Since the beginning of time fire has fascinated us. After the taming of wild fires in the Paleolithic Era encouraged people settle down, fire still contributes to human progress today in a large number of industries. Whether it is used to generate heat, disinfect, or melt or burn objects, the same properties that make fire useful also make it dangerous, since very few materials can withstand fire.
This makes heat- and explosion-resistant materials all the more important. Glass is often used here, but why? To find out what temperatures our glasses can withstand, we want to do a thought experiment to see if you could roast a marshmallow on them.
There are more practical applications of glass fibers. If you want to look into hot environments or transmit light though them, you can’t beat glass. This is because light guides and image guides made of glass fibers can transport information from hot environments where sensors and cameras would break down. In this way, the fibers can bridge long distances and close the gaps between the camera and the area that needs to be seen. This is particularly beneficial for sensor technology and metrology.

## Task objective
Write the next part of the passage on heat-resistant glass and glass fibers, picking up after its last sentence.

## Data excerpts
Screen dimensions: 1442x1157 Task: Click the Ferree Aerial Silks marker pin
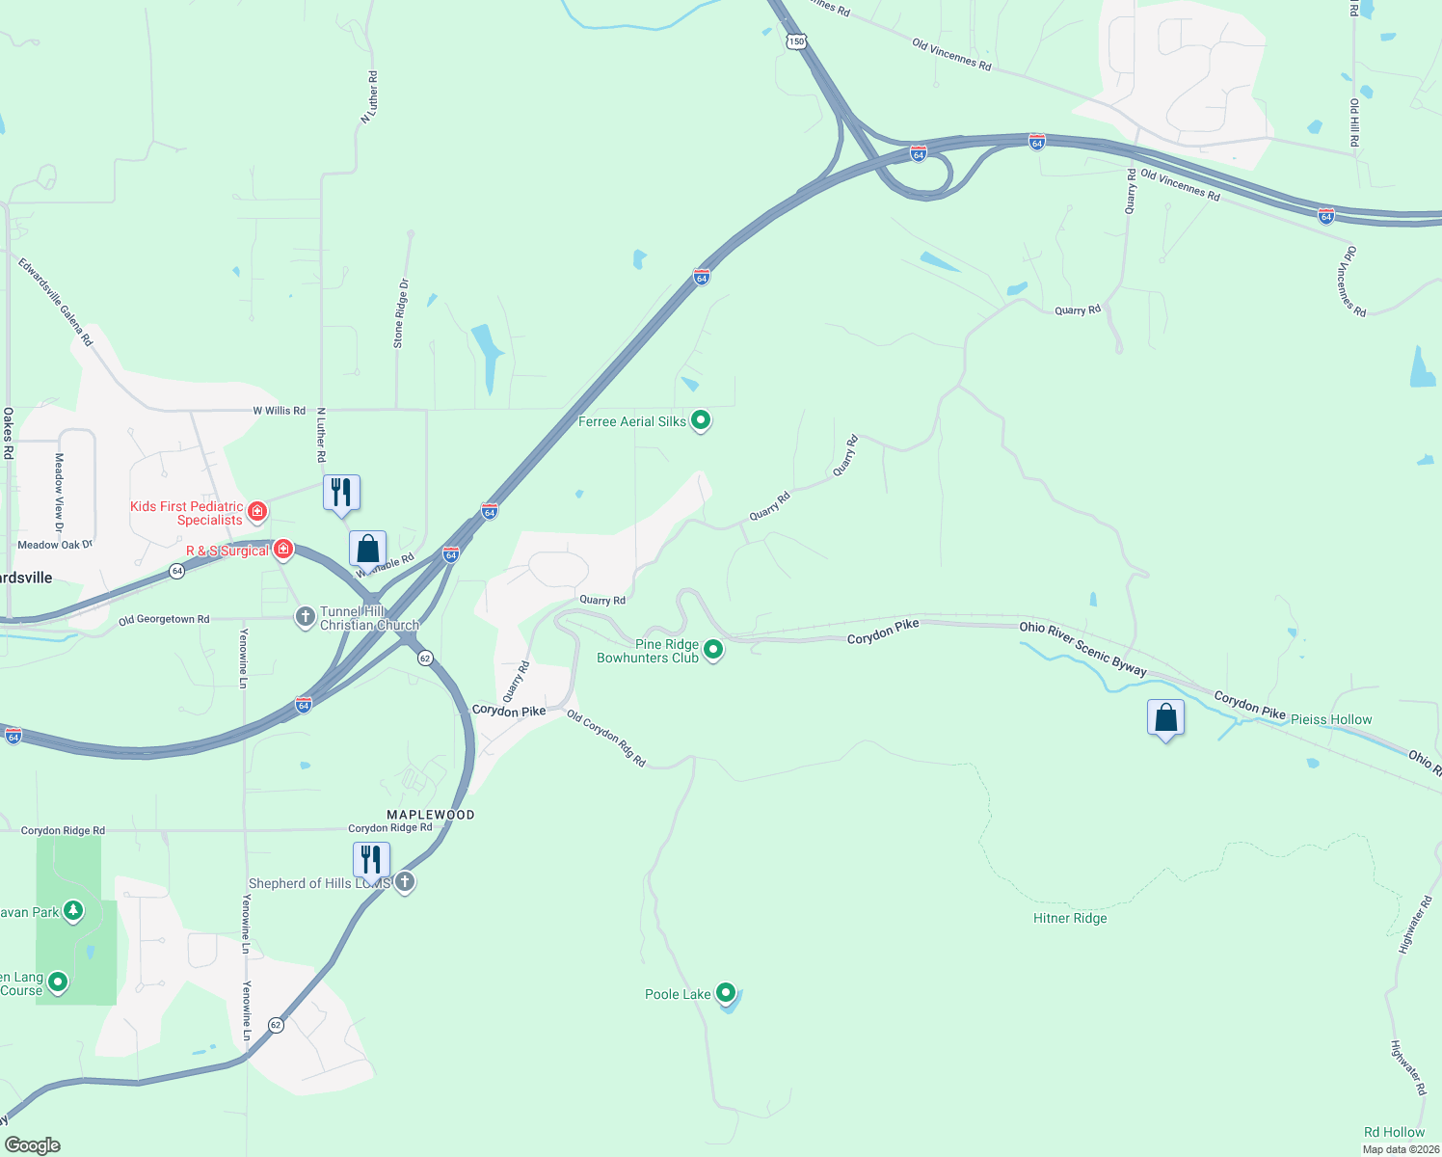click(701, 420)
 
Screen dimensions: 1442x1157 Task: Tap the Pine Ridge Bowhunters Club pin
click(713, 650)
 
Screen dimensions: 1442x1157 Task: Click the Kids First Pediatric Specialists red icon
click(257, 511)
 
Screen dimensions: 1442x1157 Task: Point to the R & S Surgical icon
click(283, 550)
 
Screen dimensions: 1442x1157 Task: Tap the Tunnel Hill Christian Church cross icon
click(306, 617)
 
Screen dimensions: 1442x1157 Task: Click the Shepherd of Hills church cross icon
click(405, 881)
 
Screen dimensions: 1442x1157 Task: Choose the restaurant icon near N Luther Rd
click(341, 493)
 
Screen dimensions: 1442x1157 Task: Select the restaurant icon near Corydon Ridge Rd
click(371, 859)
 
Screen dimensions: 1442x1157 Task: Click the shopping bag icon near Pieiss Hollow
click(1165, 718)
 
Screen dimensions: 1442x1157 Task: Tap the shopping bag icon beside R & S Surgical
click(367, 550)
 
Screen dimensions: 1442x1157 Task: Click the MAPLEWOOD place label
click(431, 815)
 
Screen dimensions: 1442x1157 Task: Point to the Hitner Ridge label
click(1070, 918)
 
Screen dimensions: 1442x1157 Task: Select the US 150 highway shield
click(795, 41)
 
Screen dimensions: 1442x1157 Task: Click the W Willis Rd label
click(280, 411)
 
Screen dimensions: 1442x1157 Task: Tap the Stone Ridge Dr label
click(400, 313)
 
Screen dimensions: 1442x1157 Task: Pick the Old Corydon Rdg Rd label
click(606, 739)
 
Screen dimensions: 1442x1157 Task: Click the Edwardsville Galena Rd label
click(55, 301)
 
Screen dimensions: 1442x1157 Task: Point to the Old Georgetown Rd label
click(164, 620)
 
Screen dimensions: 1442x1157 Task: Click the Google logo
click(32, 1144)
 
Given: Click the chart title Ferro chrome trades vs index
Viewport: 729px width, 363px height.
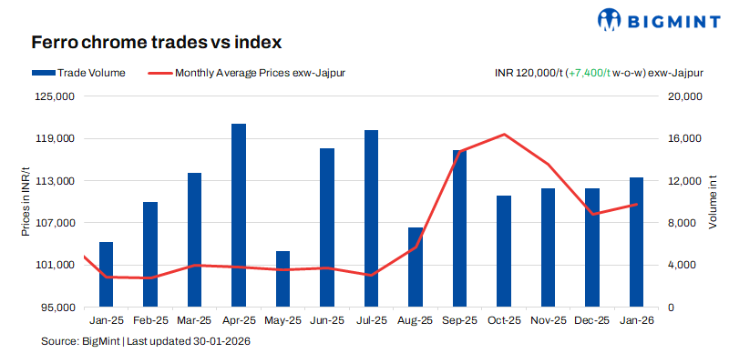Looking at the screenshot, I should [156, 42].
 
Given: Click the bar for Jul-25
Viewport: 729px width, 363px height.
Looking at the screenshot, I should [371, 218].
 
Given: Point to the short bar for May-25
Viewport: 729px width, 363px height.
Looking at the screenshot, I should [282, 278].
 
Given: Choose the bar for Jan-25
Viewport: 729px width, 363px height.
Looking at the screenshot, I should [106, 274].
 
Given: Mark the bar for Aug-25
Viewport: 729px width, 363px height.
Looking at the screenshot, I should [416, 267].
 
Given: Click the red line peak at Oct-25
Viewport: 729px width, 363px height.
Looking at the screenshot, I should [504, 135].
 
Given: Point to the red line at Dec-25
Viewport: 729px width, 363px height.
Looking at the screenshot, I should [592, 214].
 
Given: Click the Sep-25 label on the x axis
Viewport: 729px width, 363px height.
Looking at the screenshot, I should [459, 320].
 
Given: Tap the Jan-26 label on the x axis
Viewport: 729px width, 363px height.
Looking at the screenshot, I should [636, 320].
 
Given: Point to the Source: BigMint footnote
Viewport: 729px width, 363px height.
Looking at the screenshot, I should [146, 341].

## Task response
For example, the high temperatures in steel plants make it impossible for cameras to operate because they would immediately melt plastic. Nevertheless, it is necessary to check whether liquid iron transported by automatic cranes is spilled. This is where image guides can offer a flexible but robust solution.
High temperatures also occur in the reprocessing of medical products. In sterilization processes such as autoclaving, rigid endoscopes such as laparoscopes or fiber-optic dental rods are heated up to 137° Celsius. This is no challenge for the temperature-resistant glass fibers.
Of course, there are better uses for glass fibers than roasting marshmallows on them. But maybe the next time you are sitting around a campfire or brooding over a problem in the office about light or image transmission, you will think of our glass optical fibers. They love fire as much as we love glass.